Tuesday, February 10, 2004
Love Lingers on Horizon
Those looking for love on Valentine’s Day will have an easy job of it--all they need do is turn to the west at sunset.
What they’ll find there is the brightest of the nine planets, Venus, blazing boldly in white as the Evening Star, outshining everything else in the sky but Sun and Moon.
To the Romans, Venus was the goddess of love, presiding over affairs of the heart. It is her blindfolded son, Cupid, with his bow and arrow who is responsible for so much joy and sorrow here on Earth; “Cupid” comes from the Latin cupido, which translates as “desire.”
While Venus is already a spectacular sight during the three hours after dusk, she’s still only warming up. She’ll continue to climb a little higher in the western sky each night until March 28, when she reaches greatest eastern elongation.
Though no farther away from the Sun that day than any other time during her 225-day orbit--the roundest one in our Solar System--Venus will then appear as far from the Sun as she can, as seen from Earth.
Earth and Venus are almost twins in size. Venus is 202 miles thinner at the waist than Earth, but carries only 85 percent as much mass. This may be due to losing her water into space.

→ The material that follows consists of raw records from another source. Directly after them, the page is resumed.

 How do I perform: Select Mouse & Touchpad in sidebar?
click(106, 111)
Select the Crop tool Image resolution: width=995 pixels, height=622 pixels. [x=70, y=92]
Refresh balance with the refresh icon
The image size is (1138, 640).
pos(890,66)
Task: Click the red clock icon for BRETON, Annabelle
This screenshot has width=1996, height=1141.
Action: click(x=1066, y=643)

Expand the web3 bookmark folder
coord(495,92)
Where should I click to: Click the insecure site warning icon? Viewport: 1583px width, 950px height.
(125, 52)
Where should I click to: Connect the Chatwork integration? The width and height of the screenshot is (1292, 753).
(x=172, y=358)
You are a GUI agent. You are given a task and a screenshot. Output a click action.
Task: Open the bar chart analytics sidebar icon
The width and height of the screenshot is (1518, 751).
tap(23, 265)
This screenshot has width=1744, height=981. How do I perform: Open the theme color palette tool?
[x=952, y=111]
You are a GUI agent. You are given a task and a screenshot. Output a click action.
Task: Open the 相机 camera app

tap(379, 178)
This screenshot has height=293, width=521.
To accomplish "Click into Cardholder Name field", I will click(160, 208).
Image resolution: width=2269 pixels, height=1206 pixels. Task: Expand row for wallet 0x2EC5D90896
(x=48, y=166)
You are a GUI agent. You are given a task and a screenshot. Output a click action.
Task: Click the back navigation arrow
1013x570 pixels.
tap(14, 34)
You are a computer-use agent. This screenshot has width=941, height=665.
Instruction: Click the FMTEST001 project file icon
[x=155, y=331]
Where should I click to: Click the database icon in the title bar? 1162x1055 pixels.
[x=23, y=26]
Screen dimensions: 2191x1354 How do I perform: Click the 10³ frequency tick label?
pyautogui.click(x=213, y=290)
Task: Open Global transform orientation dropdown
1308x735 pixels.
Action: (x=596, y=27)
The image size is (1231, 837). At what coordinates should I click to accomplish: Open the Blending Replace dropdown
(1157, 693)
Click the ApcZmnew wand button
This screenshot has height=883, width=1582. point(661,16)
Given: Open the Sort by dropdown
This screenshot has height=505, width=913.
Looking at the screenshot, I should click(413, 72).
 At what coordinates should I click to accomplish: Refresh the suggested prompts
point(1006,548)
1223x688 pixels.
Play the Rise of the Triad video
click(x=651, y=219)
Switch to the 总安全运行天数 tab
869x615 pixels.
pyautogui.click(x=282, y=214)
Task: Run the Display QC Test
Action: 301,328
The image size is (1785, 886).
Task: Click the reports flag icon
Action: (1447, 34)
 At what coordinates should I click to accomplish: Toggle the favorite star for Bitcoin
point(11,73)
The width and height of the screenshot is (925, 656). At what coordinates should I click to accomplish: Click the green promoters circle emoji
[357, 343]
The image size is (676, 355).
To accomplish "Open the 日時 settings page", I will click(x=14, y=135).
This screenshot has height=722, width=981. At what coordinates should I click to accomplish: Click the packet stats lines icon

Besides being drier than any desert on Earth, Venus is absolutely hellish. At the surface, the pressure of her carbon dioxide atmosphere is equal to being six-tenths of a mile underwater, and the sky is covered perpetually beneath clouds of sulfuric acid.
Those clouds have started a runaway greenhouse effect on Venus, raising temperatures to nearly 900 degrees--easily hot enough to melt lead.
Cloud cover also causes Venus to shine so brightly. The miles-thick layers of sulfuric acid clouds are extremely reflective, bouncing back most of the sunlight that strikes them.
Because Venus orbits closer to the Sun than Earth, she appears to us to go through phases like the Moon. Now, she looks through a telescope to be slightly pregnant. As March 28 approaches, Venus will slim to last quarter. In weeks following, she’ll diminish to a sliver as she slips deeper into twilight each night.
Some, myself included, claim to have seen the shape of Venus with naked eyes. A good night to try this may be Feb. 23 when Venus shares the sky with a thin crescent of new Moon.